That’s why news that Xcel Energy is ready to spend $20 million to $50 million for upgrades to Minnesota’s two nuclear power plants—upgrades that supposedly reflect vulnerabilities revealed in the wake of Japan’s nuclear catastrophe—is not reassuring.

It’s bad enough when oil company greed and incompetence cause decades of devastation in Alaska or the Gulf Coast or the Caspian Sea, but when a Fukushima style nuclear disaster occurs, the devastation time-table suddenly is expanded to hundreds, if not thousands, of years. The particulars of nuclear accidents can include massive radiation exposure related illnesses and casualties—obviously more likely in densely populated areas (many are situated in close proximity to reactors in the U.S and world-wide).

As an illustration of the severity of destruction in play at Fukushima, an independent investigation in Japan recently reported that a worst case scenario, and one that was entirely possible, (a “demonic chain reaction”) could have meant the loss of Tokyo—the largest city in the world—a population over 33 million people.

Conservatives—normally enamored of free market capitalism—are somehow blind to the market failures of the nuclear power industry. Nuclear energy would not exist without massive government subsidies and loan guarantees. Wall Street won’t touch nuclear power plant financing with a 10-foot fuel rod. Spent fuel storage is a problem that is no closer to being solved today than it was decades ago.

Before any nuclear power plant operating permit is renewed or granted, an assessment of the consequences of a Fukushima-style disaster should be presented to citizens in surrounding areas, and they should have final say in the decision.

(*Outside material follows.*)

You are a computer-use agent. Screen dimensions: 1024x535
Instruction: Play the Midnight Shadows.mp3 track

Nuclear power advocates would surely balk at such disclosure, and would point to the failure rate of nuclear reactors world-wide to quell safety concerns. But, again, the ‘one strike and you’re out’ nature of nuclear accidents renders that argument moot—the chance of one more Chernobyl, one more Fukushima or even one more Three Mile Island taking place should not, and cannot be allowed to exist.

No one can absolutely guarantee that any give nuclear reactor will never fail. Claiming the benefits outweigh the risks is dangerously myopic, hubristic and specious.

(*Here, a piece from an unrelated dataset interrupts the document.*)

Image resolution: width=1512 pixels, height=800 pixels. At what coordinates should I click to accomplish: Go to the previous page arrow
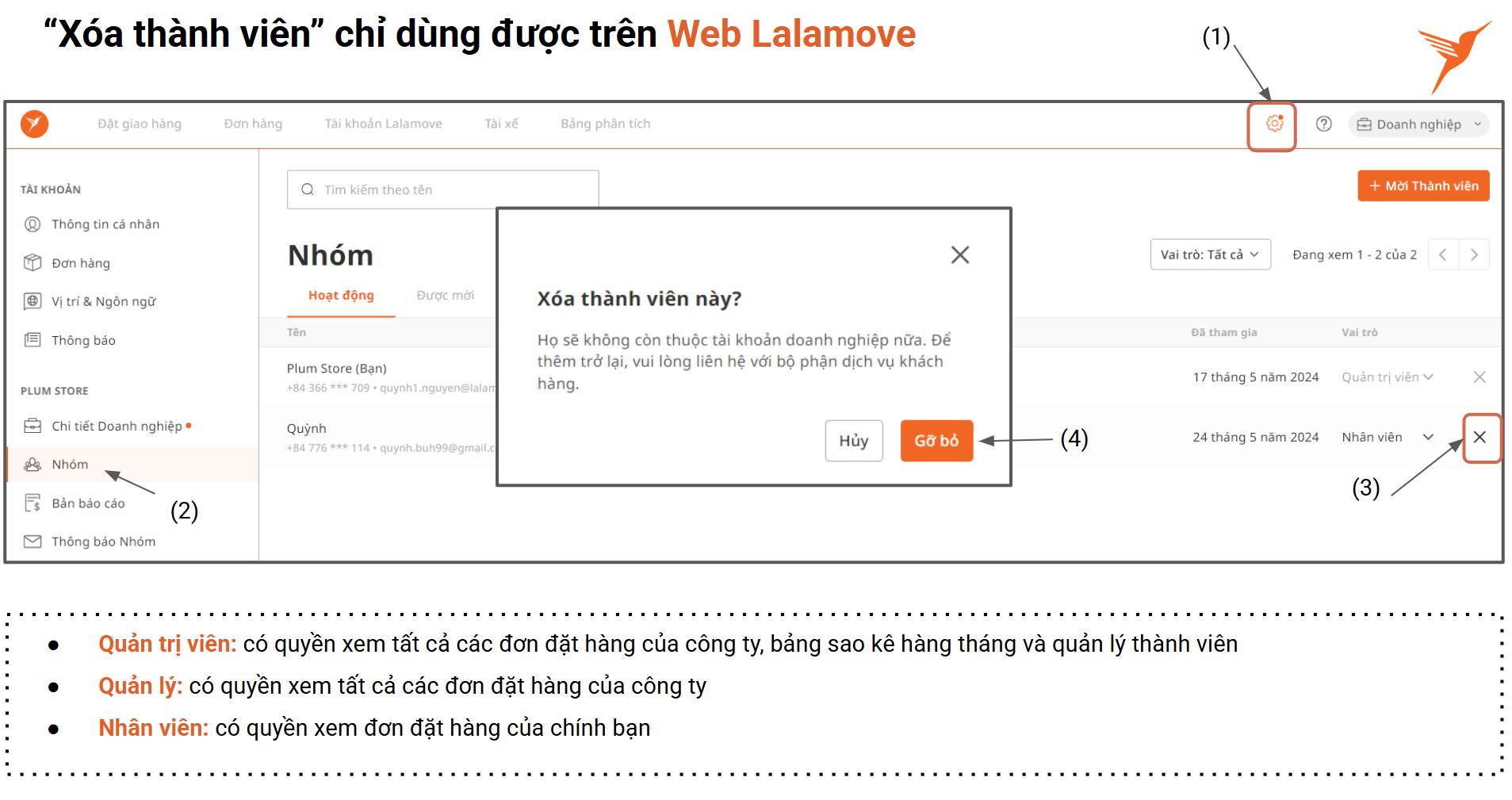coord(1443,255)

As Steven Smith so succinctly stated: “Unfortunately, nuclear power is so extraordinarily expensive that it really takes the oxygen out of the room for a lot of other things, like investments in energy efficiency, and it ends up taking money that could be invested in cleaner, safe technologies and diverts that into these massive projects that are pretty much geared primarily to support the shareholders of the company and make sure that they’re assured profits, because the risks are being shifted away from the shareholders… (and) onto the ratepayers and the taxpayers of this country.”